COVID-19 : Près de 79 milliards de dollars perdus en Afrique Subsaharienne

La Banque Mondiale craint que la croissance risque passer de de 2,4 % en 2019 à -5,1 % cette année dans les pays au Sud du Sahara dont les économies sont frappées de plein fouet par le Covid-19.

Comme toutes les régions du monde, l’Afrique Subsaharienne n’est pas épargnée des dégâts humains et économiques engendrés par la maladie à coronavirus 2019 (COVID-19). Selon la   dernière édition d’Africa’s Pulse, le rapport semestriel de la Banque mondiale consacré à la conjoncture économique africaine, la croissance risque de passer de 2,4 % en 2019 à -5,1 % en 2020, plongeant ainsi la région dans sa première récession depuis 25 ans.

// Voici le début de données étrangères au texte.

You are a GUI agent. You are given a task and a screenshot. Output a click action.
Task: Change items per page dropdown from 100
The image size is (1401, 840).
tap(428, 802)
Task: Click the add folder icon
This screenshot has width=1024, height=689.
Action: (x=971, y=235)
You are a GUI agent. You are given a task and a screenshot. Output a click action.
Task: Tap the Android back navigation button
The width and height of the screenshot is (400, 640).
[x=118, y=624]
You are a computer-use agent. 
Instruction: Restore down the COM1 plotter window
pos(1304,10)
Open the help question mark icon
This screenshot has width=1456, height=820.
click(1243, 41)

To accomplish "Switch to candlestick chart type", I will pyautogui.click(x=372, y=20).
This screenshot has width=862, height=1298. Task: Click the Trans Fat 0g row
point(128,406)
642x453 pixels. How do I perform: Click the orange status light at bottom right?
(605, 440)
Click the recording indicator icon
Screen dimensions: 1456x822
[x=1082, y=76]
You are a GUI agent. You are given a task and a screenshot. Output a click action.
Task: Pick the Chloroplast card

Avec la propagation de la pandémie, les conséquences financières de cette crise sanitaire sont énormes.  D’après cette étude, les pertes de production liées à la Pandémie de Covid-19 en Afrique subsaharienne se chiffrent entre 37 et 79 milliards de dollars en 2020. Ces pertes découlent de plusieurs facteurs. Entre autres la désorganisation des échanges et des chaînes de valeur, qui pénalise les exportateurs de produits de base et les pays fortement intégrés dans les filières mondiales ; la réduction des flux de financement étrangers et la fuite des capitaux ; l’impact direct de la pandémie sur les systèmes de santé ; et les perturbations consécutives aux mesures de confinement et à la réaction de la population.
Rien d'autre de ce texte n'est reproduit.